Treatment with lenvatinib plus pembrolizumab resulted in antitumor efficacy among patients with metastatic renal cell carcinoma (RCC) that had progressed with previous immune checkpoint inhibitor (ICI) therapy, according to results from the phase 2 Study 111/KEYNOTE-146 trial presented at the ASCO20 Virtual Scientific Program.

“The combination of TKIs [tyrosine kinase inhibitors] and ICIs has become a new standard of care in the first-line treatment of RCC,” said Chung-Han Lee, MD, PhD, of Memorial Sloan Kettering Cancer Center in New York, New York, and lead author and presenter of the study.

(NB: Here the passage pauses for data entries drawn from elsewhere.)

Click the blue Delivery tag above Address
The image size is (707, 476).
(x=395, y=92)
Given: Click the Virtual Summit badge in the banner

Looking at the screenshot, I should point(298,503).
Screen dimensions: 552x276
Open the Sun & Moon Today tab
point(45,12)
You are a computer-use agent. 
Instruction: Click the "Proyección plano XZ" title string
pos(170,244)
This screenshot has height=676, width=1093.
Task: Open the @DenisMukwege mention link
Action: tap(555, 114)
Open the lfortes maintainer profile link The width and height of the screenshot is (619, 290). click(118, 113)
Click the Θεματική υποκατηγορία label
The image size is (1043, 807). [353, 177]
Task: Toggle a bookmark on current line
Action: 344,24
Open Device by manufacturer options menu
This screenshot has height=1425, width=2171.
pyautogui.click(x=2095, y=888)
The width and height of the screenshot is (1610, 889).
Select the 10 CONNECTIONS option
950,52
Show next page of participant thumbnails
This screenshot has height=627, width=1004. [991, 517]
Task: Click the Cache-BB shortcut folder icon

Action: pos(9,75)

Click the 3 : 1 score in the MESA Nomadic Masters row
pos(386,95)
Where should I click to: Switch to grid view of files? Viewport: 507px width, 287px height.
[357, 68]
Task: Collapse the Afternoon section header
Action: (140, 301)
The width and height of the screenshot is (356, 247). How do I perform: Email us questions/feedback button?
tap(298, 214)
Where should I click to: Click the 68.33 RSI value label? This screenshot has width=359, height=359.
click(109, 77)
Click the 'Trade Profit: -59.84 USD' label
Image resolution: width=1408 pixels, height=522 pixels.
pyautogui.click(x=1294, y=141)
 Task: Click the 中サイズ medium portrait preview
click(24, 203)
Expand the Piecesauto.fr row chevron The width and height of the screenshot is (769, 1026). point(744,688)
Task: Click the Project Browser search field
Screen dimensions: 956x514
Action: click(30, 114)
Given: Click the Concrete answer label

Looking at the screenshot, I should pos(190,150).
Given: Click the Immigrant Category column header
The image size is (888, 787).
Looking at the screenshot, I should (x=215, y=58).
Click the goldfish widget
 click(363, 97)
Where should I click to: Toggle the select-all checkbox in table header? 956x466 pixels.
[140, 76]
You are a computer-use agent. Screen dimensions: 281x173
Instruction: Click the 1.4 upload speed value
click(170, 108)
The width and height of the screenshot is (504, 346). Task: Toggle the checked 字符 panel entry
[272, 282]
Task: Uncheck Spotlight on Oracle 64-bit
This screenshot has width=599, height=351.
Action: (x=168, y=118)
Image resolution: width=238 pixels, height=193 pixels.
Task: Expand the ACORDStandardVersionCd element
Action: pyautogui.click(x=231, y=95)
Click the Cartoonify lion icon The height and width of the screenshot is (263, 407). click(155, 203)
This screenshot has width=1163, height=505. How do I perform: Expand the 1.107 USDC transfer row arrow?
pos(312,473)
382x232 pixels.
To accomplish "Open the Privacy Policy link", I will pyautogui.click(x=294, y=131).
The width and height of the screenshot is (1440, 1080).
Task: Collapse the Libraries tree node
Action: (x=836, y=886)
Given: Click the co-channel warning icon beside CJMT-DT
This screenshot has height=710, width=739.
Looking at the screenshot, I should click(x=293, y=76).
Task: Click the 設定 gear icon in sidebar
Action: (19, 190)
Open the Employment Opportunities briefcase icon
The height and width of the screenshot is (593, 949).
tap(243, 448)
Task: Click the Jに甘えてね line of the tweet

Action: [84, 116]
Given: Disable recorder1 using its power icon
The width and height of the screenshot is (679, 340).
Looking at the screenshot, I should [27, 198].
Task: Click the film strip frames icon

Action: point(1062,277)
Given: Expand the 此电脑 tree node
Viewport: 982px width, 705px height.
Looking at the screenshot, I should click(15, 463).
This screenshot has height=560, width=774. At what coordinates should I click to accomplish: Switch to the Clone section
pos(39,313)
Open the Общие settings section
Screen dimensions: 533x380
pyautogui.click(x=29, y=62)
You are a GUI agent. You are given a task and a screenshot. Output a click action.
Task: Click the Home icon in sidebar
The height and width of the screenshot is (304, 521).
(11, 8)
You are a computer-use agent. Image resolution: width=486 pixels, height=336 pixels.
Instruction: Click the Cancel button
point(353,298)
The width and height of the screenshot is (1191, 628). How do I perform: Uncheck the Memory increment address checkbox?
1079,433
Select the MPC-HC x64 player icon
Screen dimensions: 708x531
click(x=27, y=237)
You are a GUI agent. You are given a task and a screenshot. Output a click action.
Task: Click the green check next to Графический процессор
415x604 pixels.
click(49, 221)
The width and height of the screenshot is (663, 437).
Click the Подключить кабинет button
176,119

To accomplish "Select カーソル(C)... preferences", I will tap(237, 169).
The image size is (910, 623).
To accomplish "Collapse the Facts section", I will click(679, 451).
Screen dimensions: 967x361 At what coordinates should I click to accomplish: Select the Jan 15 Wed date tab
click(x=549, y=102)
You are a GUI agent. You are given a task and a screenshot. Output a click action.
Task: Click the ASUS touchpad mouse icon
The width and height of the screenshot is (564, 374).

Data from the phase 1b portion of the Study 111/KEYNOTE-146 trial was previously reported, and showed initial efficacy. Dr Lee presented data from the phase 2 cohort.  

The open-label phase 2 cohort of Study 111/KEYNOTE-146 trial treated 104 patients with metastatic clear cell RCC that had progressed during or after ICI treatment with lenvatinib plus pembrolizumab. The primary endpoint was objective response rate (ORR) at 24 weeks as measured by irRESIST criteria. Secondary endpoints included ORR, progression-free survival (PFS), overall survival (OS), and safety.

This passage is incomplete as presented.